Fernandinho looked up from Wired and, recognising his old patron, shaking his head in disbelief, with a smile rising from his lips, he rose from the sofa to greet me.
“Mr. Hall. What a pleasant surprise!” he replied with genuine glee.
“Zhou’ve been piling on zhe acornsh, I shee.”
“I have indeed”.
“Shtanks for zhe Weetabiksh”
“No problem”
We chatted for a few minutes, chewing the cud and catching up on each other’s lives, and then he did the most amazing thing. He pulled out a little purse from his fur, and handed it to me.
“You can have these back” he said.
“You know I’ve become so big now that I no longer need to juggle teeth. In fact it’s been quite a while since I’ve had use for them. I juggle bigger stuff now: vases, phones, pistols, other squirrels, lots of different stuff. The teeth are just too small for my large hands now. But don’t you worry. You’ll still get your Weetabix.
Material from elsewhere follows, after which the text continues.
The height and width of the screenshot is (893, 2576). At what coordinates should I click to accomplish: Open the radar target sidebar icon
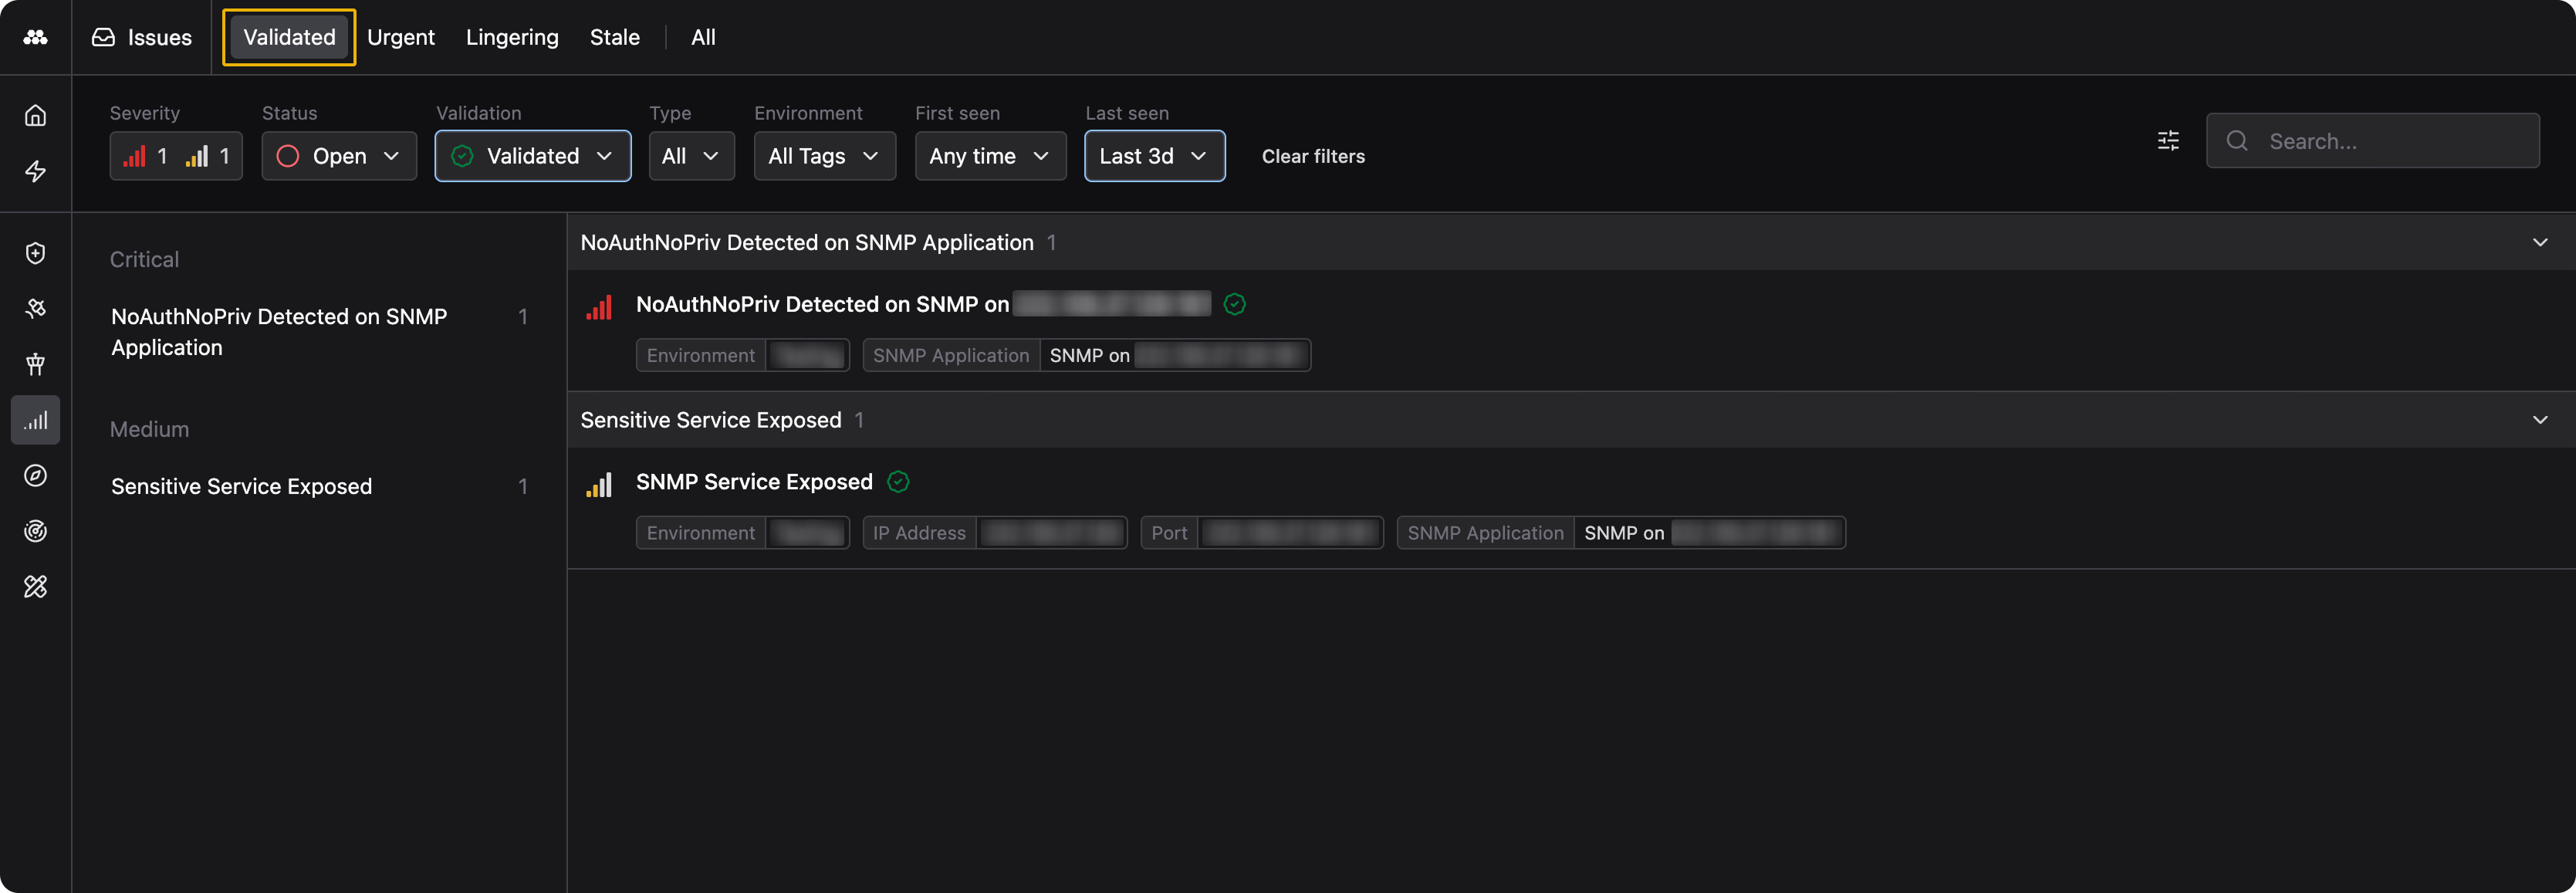(x=35, y=531)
You saved me at a time when I was in a hole, and our deal will stand for as long as I am standing. But, these teeth I shall return to you out of honour. I was facing ruin back then; the loss of my livelihood, not to mention the loss of my hands, and a squirrel who can’t juggle is only half a squirrel, living half a life. Now look; my hands have grown back, and grown big, and it would be an honour to shake the hand of the man who sacrificed his ability to chew or enunciate to help out someone who was down on his luck. I know, we have shaken hands before, but back then you would just use your thumb, and I had to use both of my scrawny and scabby mitts. This time, with deep gratitude and with an indebtedness I could never express with ten thousand words, in ten million tongues, I would like to shake your hand Sir, and return to you the teeth which rescued me from the brink. Thank you, Mr. Hall. Thank you”
“Zhou’re Welcome” I said, as we shook hands with great firmness, and a deep sense of meaning and brotherhood. His hands were strong and hairy, and there wasn’t a scar or a hole upon them. With his left he passed me the purse, placing it in my palm. I looked at it amazed. I shook the bag a little to hear their calcific clinking within. A great smile grew from inside me and my entire being filled with delight. I looked behind me to the dental assistant, who was holding my form, to see if she had overheard our reunion. She had, and seemed even more deliriously confused. Her face was brimming with a mixture of wonder and disbelief. I smiled at her. Then, I faced Fernandinho again and smiled at him too. And then to them both of them I added joyfully.
“Looksh like I’ll havsh to zhange zhat appoinzhmench afzher all.”